__PASSAGE SHOWN__.
In this project we will be motivating and implementing diffusion models for the purposes of denoising and conditional image generation.
In this beginning portion of the project we will be using the DeepFloyd IF diffusion
model. This model, trained by Stability AI, is a two part model whose first part produces images of
64px x 64px
and the second which upsamples to 256px x 256px
. For sake of
simplicity and compute constraints, all figures presented below will be rendered at the lower
64px x 64px
resolution.
Note that DeepFloyd is a text-to-image model, and that the following images are generated with the text
constraint, "a high quality photo". The below generations give us some insight into how this model works,
and specifically how the number of inference steps affects the outputs. Further note that these were
generated with
seed = 180
.
Notice that—generally speaking—the images generated with 100 inference steps are more photo-realistic and clearer than those generated with only 20. Take for example the images of the "man in the hat," which is far clearer in the version with 100 inference steps. Similar logic can be applied to the "oil painting of a snowy mountain village."

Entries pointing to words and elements
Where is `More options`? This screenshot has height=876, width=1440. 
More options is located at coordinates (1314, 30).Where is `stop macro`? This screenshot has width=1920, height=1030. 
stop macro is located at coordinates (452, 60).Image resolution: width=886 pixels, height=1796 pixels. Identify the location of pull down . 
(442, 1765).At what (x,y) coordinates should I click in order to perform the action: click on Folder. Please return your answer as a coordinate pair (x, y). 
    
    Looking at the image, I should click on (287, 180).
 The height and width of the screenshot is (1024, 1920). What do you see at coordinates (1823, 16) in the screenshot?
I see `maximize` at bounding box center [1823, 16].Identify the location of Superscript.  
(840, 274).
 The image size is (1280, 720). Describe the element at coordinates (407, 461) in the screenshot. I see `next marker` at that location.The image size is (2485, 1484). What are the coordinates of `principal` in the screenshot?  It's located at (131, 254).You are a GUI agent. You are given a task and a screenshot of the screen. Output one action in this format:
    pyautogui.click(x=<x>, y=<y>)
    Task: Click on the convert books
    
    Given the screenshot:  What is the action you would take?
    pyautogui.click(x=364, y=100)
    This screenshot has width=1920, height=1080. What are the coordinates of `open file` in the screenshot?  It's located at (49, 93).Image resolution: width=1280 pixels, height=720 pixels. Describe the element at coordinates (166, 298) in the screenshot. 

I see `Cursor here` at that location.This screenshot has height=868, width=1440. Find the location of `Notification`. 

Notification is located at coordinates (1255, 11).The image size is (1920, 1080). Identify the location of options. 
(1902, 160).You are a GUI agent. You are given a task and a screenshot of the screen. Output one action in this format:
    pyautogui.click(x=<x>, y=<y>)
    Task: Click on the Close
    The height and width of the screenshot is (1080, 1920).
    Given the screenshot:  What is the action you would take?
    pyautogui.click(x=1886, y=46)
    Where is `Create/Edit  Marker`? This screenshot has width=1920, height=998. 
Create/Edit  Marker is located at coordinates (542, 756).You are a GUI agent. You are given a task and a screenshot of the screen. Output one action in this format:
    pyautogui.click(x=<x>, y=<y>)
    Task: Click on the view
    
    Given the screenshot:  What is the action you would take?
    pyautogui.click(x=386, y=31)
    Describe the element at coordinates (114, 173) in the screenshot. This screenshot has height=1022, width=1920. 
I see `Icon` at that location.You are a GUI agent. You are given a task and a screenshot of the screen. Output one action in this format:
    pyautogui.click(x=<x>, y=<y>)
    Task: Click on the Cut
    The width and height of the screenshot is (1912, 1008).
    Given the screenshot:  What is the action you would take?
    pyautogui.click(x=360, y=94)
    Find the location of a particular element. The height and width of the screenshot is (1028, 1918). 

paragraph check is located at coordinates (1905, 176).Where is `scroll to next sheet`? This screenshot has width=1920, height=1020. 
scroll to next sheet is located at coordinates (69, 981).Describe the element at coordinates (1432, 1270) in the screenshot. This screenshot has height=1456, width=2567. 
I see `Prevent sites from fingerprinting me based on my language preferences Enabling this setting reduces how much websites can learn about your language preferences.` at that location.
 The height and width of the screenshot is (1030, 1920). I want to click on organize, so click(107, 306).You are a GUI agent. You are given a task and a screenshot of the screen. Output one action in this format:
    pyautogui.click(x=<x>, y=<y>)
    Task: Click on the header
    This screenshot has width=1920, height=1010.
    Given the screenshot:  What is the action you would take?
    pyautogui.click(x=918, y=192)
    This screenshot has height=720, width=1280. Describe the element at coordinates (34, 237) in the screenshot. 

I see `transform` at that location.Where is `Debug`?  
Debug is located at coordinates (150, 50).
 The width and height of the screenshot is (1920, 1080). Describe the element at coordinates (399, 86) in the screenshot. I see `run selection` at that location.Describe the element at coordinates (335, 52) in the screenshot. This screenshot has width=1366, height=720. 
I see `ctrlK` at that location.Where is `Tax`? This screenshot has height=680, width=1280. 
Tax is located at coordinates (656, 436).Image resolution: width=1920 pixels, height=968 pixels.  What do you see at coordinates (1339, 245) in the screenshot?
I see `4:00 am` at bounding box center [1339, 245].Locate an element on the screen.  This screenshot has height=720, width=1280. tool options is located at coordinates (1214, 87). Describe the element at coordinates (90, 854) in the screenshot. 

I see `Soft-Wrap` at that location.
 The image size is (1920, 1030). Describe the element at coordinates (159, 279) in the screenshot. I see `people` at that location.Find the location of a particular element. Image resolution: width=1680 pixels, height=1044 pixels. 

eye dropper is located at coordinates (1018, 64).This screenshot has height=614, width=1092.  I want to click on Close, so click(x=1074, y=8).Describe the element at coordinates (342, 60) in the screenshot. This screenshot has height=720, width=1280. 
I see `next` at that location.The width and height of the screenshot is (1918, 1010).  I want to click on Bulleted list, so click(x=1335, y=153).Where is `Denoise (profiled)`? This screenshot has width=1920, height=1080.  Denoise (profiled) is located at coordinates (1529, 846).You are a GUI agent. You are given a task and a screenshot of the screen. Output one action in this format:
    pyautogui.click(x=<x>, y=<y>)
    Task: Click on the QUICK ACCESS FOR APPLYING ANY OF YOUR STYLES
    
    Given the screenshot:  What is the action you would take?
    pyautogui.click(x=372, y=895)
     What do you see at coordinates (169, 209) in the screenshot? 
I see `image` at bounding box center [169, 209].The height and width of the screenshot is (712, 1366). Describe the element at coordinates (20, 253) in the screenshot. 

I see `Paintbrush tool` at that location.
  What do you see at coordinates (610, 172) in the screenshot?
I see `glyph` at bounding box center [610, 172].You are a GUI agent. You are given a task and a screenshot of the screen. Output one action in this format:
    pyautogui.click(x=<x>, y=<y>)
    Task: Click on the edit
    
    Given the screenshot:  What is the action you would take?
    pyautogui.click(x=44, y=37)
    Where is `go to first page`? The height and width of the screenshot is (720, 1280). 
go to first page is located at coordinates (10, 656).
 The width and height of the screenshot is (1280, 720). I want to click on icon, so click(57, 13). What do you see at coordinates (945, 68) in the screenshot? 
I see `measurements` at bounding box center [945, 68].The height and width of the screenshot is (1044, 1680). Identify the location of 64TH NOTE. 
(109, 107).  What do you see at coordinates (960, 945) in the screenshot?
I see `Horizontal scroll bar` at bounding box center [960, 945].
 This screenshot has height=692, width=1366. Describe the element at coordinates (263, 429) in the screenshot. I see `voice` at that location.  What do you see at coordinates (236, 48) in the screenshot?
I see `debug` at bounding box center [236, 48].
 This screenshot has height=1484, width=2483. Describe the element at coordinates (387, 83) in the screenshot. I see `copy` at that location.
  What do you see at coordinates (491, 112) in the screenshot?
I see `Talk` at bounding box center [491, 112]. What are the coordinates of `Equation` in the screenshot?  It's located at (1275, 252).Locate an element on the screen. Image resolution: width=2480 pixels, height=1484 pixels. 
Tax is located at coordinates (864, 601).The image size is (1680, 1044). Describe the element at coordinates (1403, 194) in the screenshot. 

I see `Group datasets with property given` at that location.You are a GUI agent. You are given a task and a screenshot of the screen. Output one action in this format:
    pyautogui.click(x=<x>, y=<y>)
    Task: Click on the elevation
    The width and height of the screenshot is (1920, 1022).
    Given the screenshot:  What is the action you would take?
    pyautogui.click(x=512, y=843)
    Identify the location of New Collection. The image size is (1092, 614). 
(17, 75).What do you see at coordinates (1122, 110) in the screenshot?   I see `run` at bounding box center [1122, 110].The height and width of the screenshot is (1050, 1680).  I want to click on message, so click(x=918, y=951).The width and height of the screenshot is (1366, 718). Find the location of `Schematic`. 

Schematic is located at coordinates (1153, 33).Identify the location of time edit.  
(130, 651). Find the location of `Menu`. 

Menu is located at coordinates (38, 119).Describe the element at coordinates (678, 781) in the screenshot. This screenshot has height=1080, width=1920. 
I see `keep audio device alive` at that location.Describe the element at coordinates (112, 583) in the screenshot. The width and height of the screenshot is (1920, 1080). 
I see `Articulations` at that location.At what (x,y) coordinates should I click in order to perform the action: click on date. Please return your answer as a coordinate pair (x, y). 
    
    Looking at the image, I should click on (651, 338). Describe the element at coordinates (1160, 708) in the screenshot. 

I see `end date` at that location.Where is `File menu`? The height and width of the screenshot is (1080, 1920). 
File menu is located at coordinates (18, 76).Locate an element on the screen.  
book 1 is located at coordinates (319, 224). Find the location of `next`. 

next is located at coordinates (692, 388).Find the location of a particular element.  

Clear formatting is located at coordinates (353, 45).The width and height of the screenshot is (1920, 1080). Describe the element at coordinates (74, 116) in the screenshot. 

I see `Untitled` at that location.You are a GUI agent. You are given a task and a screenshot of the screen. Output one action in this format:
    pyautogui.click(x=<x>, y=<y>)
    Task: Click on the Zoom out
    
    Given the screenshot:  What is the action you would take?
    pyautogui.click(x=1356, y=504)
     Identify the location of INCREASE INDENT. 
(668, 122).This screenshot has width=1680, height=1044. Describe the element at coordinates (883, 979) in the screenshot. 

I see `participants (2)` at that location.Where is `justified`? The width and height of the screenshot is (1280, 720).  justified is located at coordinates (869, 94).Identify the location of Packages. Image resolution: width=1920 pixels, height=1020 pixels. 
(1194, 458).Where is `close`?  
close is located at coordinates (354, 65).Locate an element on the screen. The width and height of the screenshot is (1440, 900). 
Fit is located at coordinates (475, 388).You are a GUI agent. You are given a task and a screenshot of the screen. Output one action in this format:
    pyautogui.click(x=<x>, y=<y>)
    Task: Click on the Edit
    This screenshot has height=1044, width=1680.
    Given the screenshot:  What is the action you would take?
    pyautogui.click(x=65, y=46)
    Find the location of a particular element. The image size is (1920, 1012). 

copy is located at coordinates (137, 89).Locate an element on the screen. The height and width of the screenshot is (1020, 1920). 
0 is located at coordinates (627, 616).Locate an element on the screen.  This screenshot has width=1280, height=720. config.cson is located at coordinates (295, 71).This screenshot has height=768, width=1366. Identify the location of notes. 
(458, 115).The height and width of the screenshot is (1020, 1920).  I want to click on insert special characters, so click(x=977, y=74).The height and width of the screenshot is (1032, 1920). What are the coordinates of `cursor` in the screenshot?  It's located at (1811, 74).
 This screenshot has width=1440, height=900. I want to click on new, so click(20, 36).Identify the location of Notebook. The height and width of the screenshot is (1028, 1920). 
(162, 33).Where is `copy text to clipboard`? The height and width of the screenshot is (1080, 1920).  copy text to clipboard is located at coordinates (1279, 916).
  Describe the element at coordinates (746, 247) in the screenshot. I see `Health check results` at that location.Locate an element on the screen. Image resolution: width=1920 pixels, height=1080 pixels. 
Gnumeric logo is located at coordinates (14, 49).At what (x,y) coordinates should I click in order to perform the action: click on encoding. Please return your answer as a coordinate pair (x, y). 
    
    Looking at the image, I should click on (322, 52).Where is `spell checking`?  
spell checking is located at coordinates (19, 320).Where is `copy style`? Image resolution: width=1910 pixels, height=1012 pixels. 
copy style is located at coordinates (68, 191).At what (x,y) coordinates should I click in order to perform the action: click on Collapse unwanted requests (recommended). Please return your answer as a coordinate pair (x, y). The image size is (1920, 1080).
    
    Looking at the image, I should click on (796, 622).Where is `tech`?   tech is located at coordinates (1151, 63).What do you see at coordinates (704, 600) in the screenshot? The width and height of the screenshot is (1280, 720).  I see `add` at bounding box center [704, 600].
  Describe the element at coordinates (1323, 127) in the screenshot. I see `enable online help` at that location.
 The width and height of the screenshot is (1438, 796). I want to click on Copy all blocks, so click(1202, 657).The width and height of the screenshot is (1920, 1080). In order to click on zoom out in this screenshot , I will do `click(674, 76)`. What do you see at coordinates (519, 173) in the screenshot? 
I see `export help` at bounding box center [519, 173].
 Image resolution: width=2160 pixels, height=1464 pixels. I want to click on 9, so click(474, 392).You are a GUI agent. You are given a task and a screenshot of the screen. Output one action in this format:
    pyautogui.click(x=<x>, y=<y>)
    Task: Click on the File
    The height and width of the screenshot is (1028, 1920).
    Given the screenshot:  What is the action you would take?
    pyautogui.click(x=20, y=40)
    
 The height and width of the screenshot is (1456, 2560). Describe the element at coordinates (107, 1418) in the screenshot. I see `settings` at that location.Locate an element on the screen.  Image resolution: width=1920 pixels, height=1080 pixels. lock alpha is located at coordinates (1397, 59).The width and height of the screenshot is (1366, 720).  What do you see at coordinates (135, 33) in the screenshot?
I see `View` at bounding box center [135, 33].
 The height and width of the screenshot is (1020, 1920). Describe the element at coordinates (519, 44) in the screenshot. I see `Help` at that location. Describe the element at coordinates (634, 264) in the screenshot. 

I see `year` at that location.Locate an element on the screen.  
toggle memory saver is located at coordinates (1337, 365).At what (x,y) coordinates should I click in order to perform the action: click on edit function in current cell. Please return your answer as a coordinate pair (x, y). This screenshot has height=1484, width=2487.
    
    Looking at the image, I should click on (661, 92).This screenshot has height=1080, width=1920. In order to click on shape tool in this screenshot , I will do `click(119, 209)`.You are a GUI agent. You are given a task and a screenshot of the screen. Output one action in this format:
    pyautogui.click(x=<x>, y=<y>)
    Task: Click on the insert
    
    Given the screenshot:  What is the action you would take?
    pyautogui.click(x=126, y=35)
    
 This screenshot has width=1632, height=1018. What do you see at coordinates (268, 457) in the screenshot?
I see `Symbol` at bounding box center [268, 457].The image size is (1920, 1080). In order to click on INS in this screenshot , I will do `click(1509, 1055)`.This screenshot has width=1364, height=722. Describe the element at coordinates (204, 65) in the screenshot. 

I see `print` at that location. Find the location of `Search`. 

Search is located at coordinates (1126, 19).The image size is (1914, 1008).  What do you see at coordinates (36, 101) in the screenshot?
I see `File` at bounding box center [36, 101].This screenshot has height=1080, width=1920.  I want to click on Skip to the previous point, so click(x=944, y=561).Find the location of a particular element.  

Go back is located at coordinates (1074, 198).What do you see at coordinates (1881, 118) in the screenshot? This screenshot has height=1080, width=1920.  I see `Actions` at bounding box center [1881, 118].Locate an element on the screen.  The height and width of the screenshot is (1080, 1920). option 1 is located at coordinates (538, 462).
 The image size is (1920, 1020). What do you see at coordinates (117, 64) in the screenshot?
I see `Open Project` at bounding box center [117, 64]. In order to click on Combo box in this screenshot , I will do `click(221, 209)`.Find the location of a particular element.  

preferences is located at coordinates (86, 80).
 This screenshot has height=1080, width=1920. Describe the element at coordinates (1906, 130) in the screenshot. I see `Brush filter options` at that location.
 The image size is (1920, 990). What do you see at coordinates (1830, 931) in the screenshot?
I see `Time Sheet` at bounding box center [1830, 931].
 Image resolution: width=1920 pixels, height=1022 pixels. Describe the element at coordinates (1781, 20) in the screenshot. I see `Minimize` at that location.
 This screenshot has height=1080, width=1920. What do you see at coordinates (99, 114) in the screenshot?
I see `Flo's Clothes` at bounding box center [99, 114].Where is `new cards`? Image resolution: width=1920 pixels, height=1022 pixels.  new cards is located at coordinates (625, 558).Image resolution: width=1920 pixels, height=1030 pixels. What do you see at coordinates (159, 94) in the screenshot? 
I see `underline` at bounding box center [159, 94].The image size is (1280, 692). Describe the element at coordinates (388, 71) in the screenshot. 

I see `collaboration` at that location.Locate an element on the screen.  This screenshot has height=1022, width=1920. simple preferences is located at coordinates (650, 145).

__THE TASK__. Could you repeat the diffusion model passage word for word, from start to finish? These lines have no connection to the diffusion model passage.

__ANSWER TO THIS PROBLEM__.
In this project we will be motivating and implementing diffusion models for the purposes of denoising and conditional image generation.
In this beginning portion of the project we will be using the DeepFloyd IF diffusion
model. This model, trained by Stability AI, is a two part model whose first part produces images of
64px x 64px
and the second which upsamples to 256px x 256px
. For sake of
simplicity and compute constraints, all figures presented below will be rendered at the lower
64px x 64px
resolution.
Note that DeepFloyd is a text-to-image model, and that the following images are generated with the text
constraint, "a high quality photo". The below generations give us some insight into how this model works,
and specifically how the number of inference steps affects the outputs. Further note that these were
generated with
seed = 180
.
Notice that—generally speaking—the images generated with 100 inference steps are more photo-realistic and clearer than those generated with only 20. Take for example the images of the "man in the hat," which is far clearer in the version with 100 inference steps. Similar logic can be applied to the "oil painting of a snowy mountain village."